Provided information

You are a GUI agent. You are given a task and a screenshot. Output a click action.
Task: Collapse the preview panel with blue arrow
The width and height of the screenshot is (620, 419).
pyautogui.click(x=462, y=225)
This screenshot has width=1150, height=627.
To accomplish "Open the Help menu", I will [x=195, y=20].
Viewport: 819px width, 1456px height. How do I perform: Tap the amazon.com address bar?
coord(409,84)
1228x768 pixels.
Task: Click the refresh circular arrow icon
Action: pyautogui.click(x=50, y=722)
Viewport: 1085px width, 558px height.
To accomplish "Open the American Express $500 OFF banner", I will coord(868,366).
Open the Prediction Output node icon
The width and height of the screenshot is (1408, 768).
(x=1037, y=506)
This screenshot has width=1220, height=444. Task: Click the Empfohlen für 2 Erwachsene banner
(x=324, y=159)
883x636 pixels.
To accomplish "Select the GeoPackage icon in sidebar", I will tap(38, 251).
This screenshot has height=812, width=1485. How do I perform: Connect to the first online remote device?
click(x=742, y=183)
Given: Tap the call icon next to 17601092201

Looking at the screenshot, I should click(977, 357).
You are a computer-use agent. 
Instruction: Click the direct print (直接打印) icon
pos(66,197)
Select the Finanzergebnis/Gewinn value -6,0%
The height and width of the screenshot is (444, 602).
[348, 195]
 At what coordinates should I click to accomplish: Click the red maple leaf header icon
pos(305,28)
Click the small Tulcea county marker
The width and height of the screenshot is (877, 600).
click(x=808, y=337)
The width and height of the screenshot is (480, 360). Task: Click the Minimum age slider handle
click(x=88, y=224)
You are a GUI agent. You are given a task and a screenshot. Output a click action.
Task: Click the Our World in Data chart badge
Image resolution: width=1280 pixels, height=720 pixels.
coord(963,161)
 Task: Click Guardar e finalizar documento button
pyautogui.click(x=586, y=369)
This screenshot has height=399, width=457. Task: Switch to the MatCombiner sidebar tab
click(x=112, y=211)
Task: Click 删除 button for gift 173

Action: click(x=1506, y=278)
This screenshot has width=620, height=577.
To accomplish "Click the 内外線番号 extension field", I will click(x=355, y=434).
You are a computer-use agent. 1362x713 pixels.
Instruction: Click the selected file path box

Work instruction
Restate all of the entries exactly, please.

Output for this task
You are a GUI agent. You are given a task and a screenshot. Output a click action.
Task: Collapse the preview panel with blue arrow
The width and height of the screenshot is (620, 419).
pyautogui.click(x=462, y=225)
This screenshot has width=1150, height=627.
To accomplish "Open the Help menu", I will [x=195, y=20].
Viewport: 819px width, 1456px height. How do I perform: Tap the amazon.com address bar?
coord(409,84)
1228x768 pixels.
Task: Click the refresh circular arrow icon
Action: pyautogui.click(x=50, y=722)
Viewport: 1085px width, 558px height.
To accomplish "Open the American Express $500 OFF banner", I will coord(868,366).
Open the Prediction Output node icon
The width and height of the screenshot is (1408, 768).
(x=1037, y=506)
This screenshot has width=1220, height=444. Task: Click the Empfohlen für 2 Erwachsene banner
(x=324, y=159)
883x636 pixels.
To accomplish "Select the GeoPackage icon in sidebar", I will tap(38, 251).
This screenshot has height=812, width=1485. How do I perform: Connect to the first online remote device?
click(x=742, y=183)
Given: Tap the call icon next to 17601092201

Looking at the screenshot, I should click(977, 357).
You are a computer-use agent. 
Instruction: Click the direct print (直接打印) icon
pos(66,197)
Select the Finanzergebnis/Gewinn value -6,0%
The height and width of the screenshot is (444, 602).
[348, 195]
 At what coordinates should I click to accomplish: Click the red maple leaf header icon
pos(305,28)
Click the small Tulcea county marker
The width and height of the screenshot is (877, 600).
click(x=808, y=337)
The width and height of the screenshot is (480, 360). Task: Click the Minimum age slider handle
click(x=88, y=224)
You are a GUI agent. You are given a task and a screenshot. Output a click action.
Task: Click the Our World in Data chart badge
Image resolution: width=1280 pixels, height=720 pixels.
coord(963,161)
 Task: Click Guardar e finalizar documento button
pyautogui.click(x=586, y=369)
This screenshot has height=399, width=457. Task: Switch to the MatCombiner sidebar tab
click(x=112, y=211)
Task: Click 删除 button for gift 173

Action: click(x=1506, y=278)
This screenshot has width=620, height=577.
To accomplish "Click the 内外線番号 extension field", I will click(x=355, y=434).
You are a computer-use agent. 1362x713 pixels.
Instruction: Click the selected file path box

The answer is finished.